There are times when I meet people who I absolutely know are incredibly miserable, yet choose to live the life they lead because of perception and what is expected of them by others. There is probably a hint of this influence in many folks, but there is a subset of people who live in agony, portraying the image of who they think they should be. Life is way too short to pretend. More importantly, pretending doesn’t change anything of substance in your life.
When I was a kid, I lived in East Boston. Around the corner from my house was my Grandmother Viola’s house. I say house, but they were three decker tenements with an apartment on each floor. My grandmother lived on the third floor, and her brother Mario lived on the first floor. My Great Uncle Mario looked like Dean Martin. He was so well dressed all the time, looking sharp as can be. He had crazy swagger and I don’t know of anyone who didn’t like him; he was a very likeable fella. Mario loved having fun and enjoyed living life to the fullest.
Uncle Mario wasn’t a rich guy, in fact, I can’t say for sure if he ever had a real job. I’m sure he must have done something, but work and career wasn’t something that I would say he was noted for. I remember one time I saw him walking across the street and I overheard two guys on the corner talking about him say, “He doesn’t have a pot to piss in.” These two guys had just been chatting with him all pal-like, and there they were bad-mouthing him. I remember being upset about this, so much so that I walked up to my grandmother’s apartment to tell her what they said.
My grandmother knew something was wrong because I was visibly upset. I told her the story, and we walked to the front window and peeled back the curtains to see who the guys were. She gave a little chuckle and said, “Those two jamokes are the most miserable guys around. They like pointing fingers to distract others from their own shortcomings.” She then proceeded to explain that although Mario didn’t have much in possessions, he was the happiest guy she knew because he didn’t care about what others thought of him and just lived his life the way he wanted to. She said to me, “Louis, Uncle Mario’s way of living may not be for others, but it suits him just fine. Make sure you always live your life and don’t pretend to lead the life you think others would approve of. If you do that, you will always be happy.”
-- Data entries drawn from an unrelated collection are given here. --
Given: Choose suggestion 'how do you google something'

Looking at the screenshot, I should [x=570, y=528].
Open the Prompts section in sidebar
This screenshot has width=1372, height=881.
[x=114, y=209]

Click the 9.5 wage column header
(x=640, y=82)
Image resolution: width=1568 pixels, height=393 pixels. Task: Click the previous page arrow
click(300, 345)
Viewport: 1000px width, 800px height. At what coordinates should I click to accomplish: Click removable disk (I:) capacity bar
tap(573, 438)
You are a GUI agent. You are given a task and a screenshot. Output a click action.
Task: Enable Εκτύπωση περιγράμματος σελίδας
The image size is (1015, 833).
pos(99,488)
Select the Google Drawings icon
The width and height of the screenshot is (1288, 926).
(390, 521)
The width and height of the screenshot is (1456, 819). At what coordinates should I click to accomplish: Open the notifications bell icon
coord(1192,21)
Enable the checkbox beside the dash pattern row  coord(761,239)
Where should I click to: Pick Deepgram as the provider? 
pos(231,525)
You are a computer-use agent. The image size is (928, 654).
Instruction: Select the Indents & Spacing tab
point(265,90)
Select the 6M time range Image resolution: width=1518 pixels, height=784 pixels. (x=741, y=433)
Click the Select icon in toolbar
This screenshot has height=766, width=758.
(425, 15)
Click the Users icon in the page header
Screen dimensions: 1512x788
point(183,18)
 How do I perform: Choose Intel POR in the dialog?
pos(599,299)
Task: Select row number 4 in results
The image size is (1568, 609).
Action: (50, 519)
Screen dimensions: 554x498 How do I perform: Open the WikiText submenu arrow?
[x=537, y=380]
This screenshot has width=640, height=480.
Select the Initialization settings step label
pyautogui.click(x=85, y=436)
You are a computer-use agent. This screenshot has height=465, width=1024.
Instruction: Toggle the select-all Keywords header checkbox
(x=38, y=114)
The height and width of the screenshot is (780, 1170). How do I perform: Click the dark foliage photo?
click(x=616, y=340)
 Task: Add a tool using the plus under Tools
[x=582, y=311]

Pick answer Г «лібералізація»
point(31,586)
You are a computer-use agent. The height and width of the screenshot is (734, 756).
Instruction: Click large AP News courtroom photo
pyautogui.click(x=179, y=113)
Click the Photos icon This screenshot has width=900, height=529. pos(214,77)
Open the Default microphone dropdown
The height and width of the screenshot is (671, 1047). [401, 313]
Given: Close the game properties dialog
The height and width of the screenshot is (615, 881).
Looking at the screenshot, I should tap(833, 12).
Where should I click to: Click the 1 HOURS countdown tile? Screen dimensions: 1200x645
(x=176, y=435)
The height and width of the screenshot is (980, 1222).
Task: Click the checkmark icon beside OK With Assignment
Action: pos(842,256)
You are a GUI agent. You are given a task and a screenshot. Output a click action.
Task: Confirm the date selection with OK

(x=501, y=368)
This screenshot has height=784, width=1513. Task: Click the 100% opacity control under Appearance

So many people are caught up in the size of the house they think they should have, the title that is on their business card, and the number of toys they possess. If you are doing all of this for you and only you, bravo! However, if you are building the McMansion and living for the perception of you, I believe you are missing the point. Live life for you. My Uncle Mario had more swagger than any millionaire at the time. He had that air of confidence because he was happy with himself. He dressed impeccably, not for others, but for himself. He never others’ perceptions him affect the very essence of who he truly was; because of this, he was a very happy man.
Work hard, strive to achieve all that you can, but do so for you, and not because you want to keep up with the Joneses. Be brutally honest with yourself and know what makes you happy. Then aim for that, not the coveted prizes that shine for others.